CHALLENGE:
Return, word for word, the stretch of the shellac wash coat post below that begins at the words "## pintodeluxe (Sep" and stops after "of the can.".

====== READING TEXT

# Oil Stain Over Shellac Wash Coat - Bleeding Problem



## pintodeluxe (Sep 12, 2010)

So I tried shellac under oil based stain on some cherry wainscoting I am building for my office. The shellac is the Zinsser seal coat dewaxed variety, thinned 2:3 shellac to denatured alcohol. I sprayed the shellac with a clean HVLP, and let it dry completely. The shellac went on beautifully, and did not need to be sanded. Then I cleaned the gun completely with denatured alcohol, and sprayed it empty. Next I was ready to stain so I ran some mineral spirits through, as that is the solvent for my Varathane Dark Walnut stain. The stain was sprayed at full concentration right out of the can. 
I let the stain sit for a couple minutes and wiped it off with lint-free blue shop towels. The stain went on well, and avoided a blotchy finish as intended. The color came out well. My sample board showed me that a ratio any more than 1:1 shellac to alcohol sealed the wood too well, and creates a color that was too light. If the ratio was less than 2:3 shellac to alcohol, the solution didn't seal the wood enough and created a blotchy finish. I settled on the 2:3 ratio because it gave me the color and even, consistent finish I was after.

============
====== DATA LINES

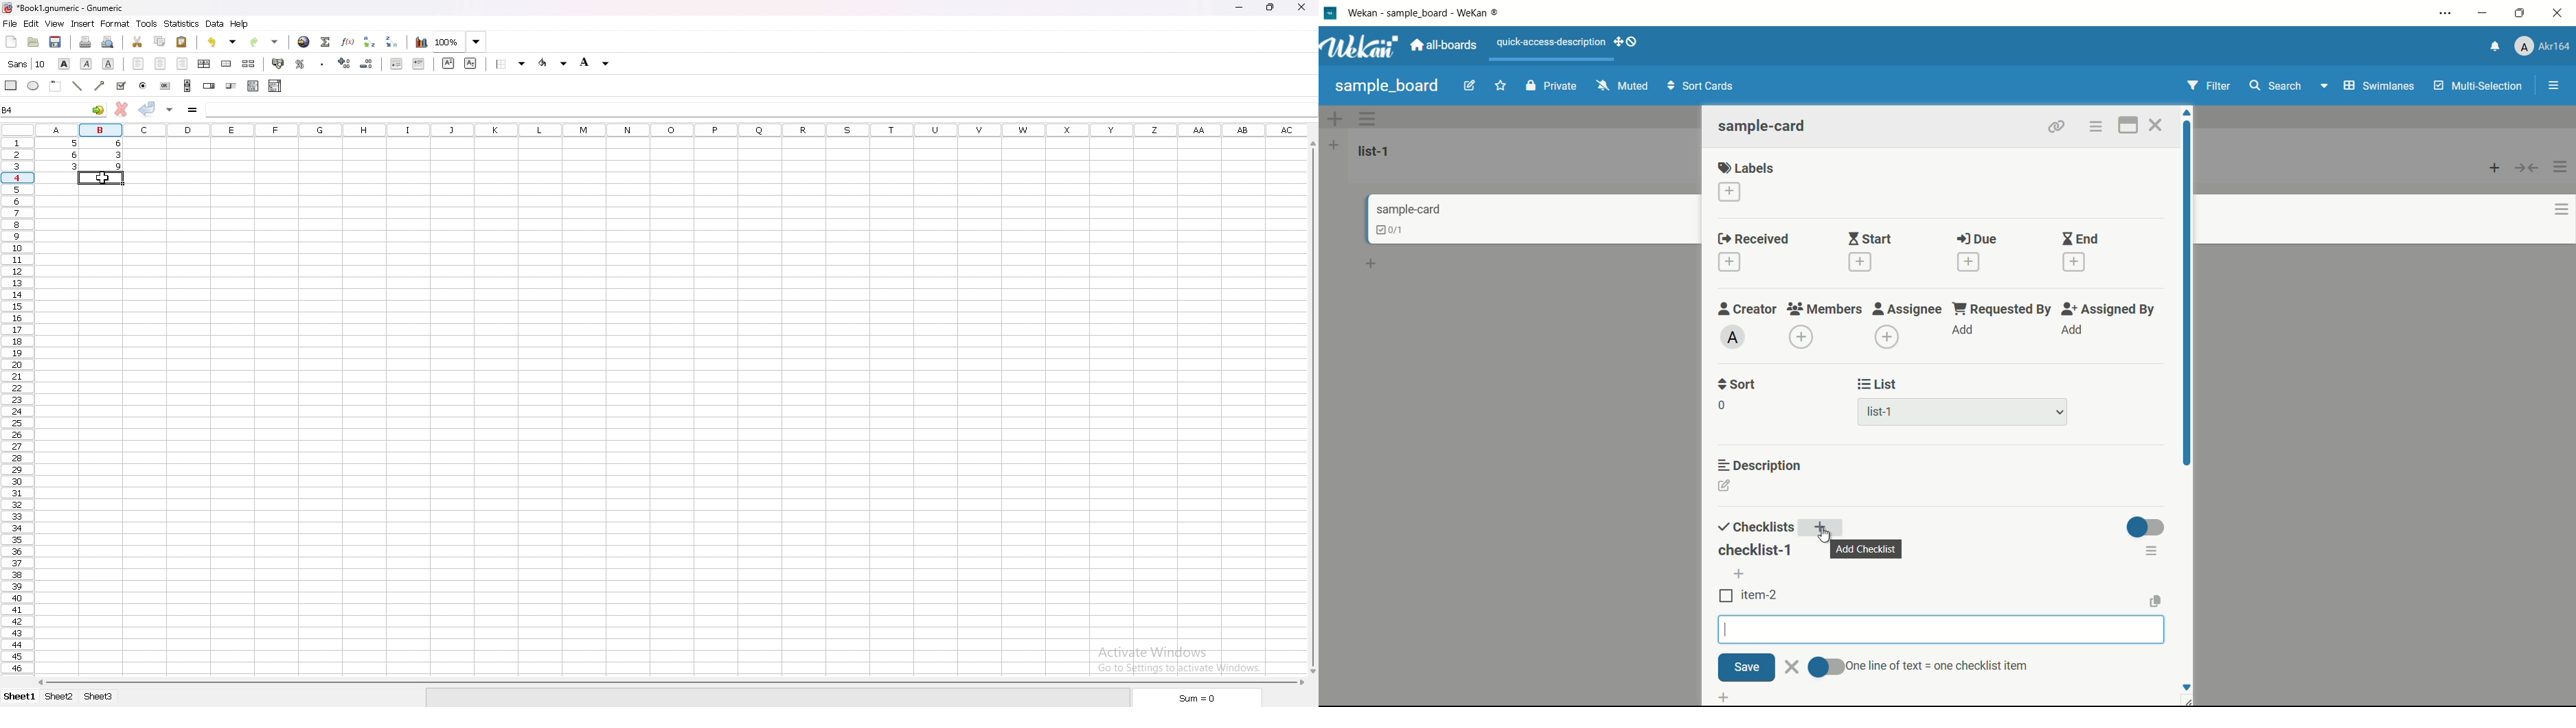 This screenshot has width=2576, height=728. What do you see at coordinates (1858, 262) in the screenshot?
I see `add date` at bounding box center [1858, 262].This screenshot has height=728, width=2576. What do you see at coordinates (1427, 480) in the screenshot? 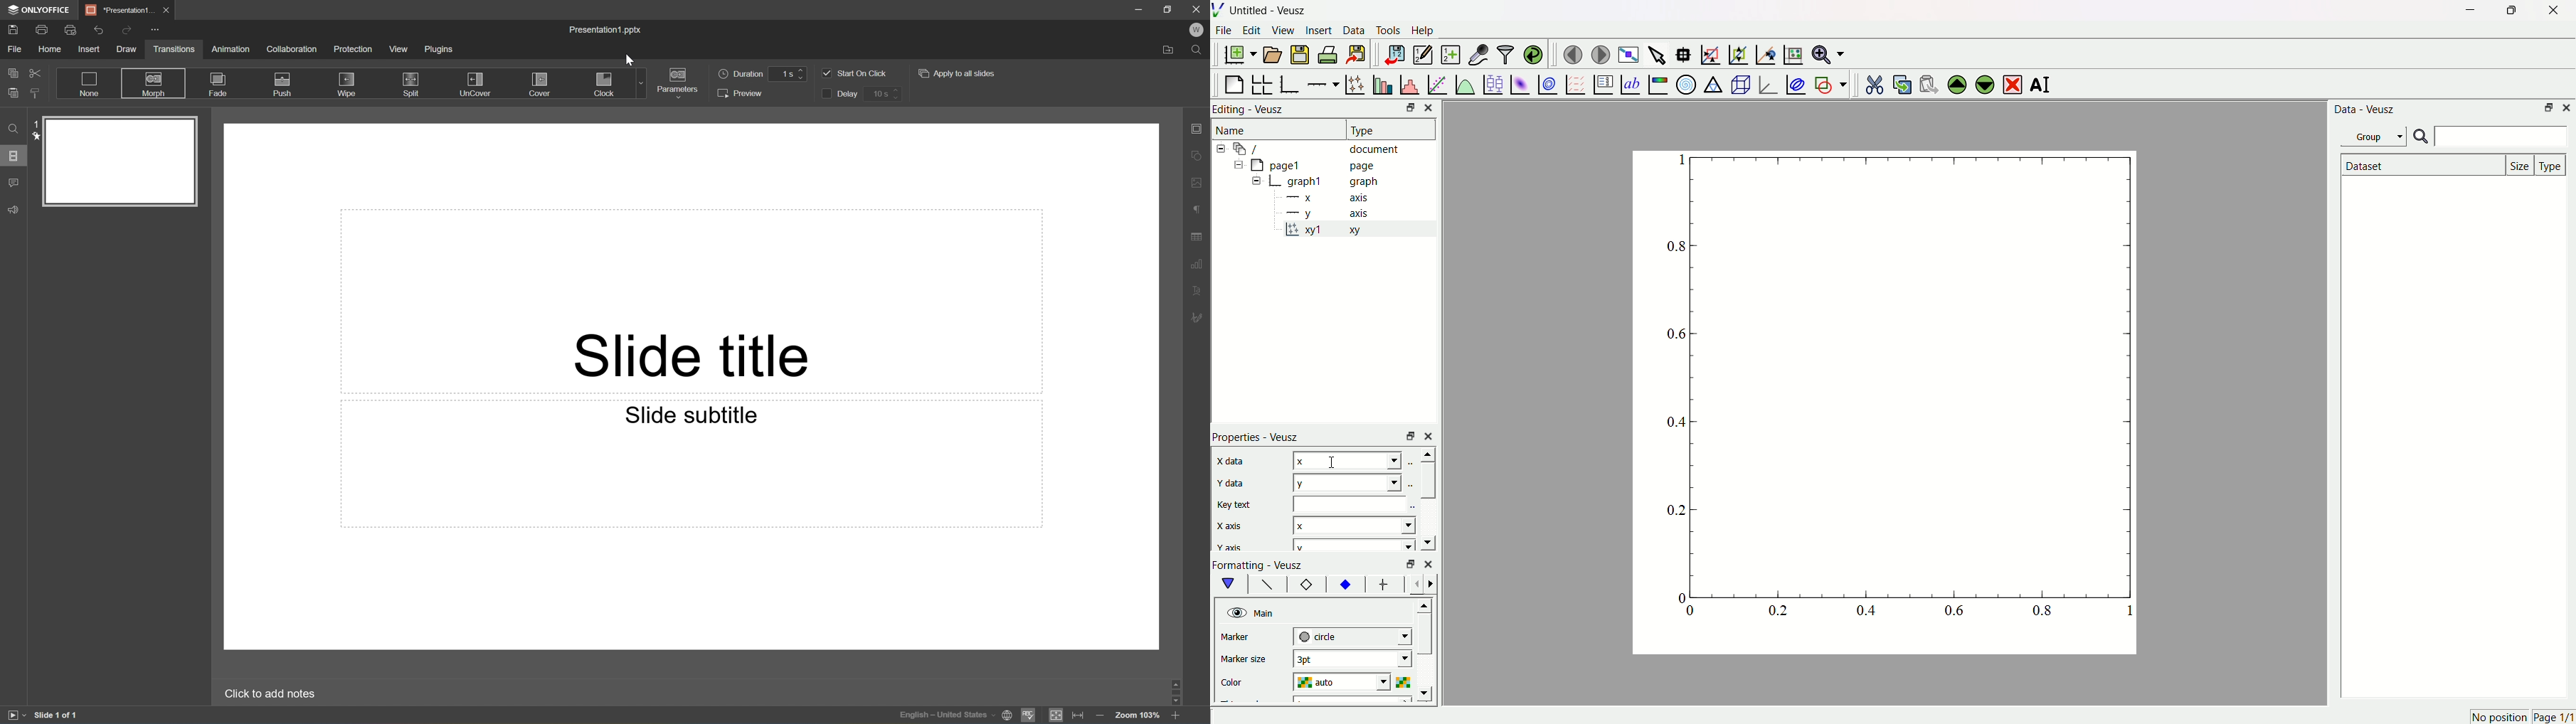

============

PROBLEM SOLUTION:
## pintodeluxe (Sep 12, 2010)

So I tried shellac under oil based stain on some cherry wainscoting I am building for my office. The shellac is the Zinsser seal coat dewaxed variety, thinned 2:3 shellac to denatured alcohol. I sprayed the shellac with a clean HVLP, and let it dry completely. The shellac went on beautifully, and did not need to be sanded. Then I cleaned the gun completely with denatured alcohol, and sprayed it empty. Next I was ready to stain so I ran some mineral spirits through, as that is the solvent for my Varathane Dark Walnut stain. The stain was sprayed at full concentration right out of the can.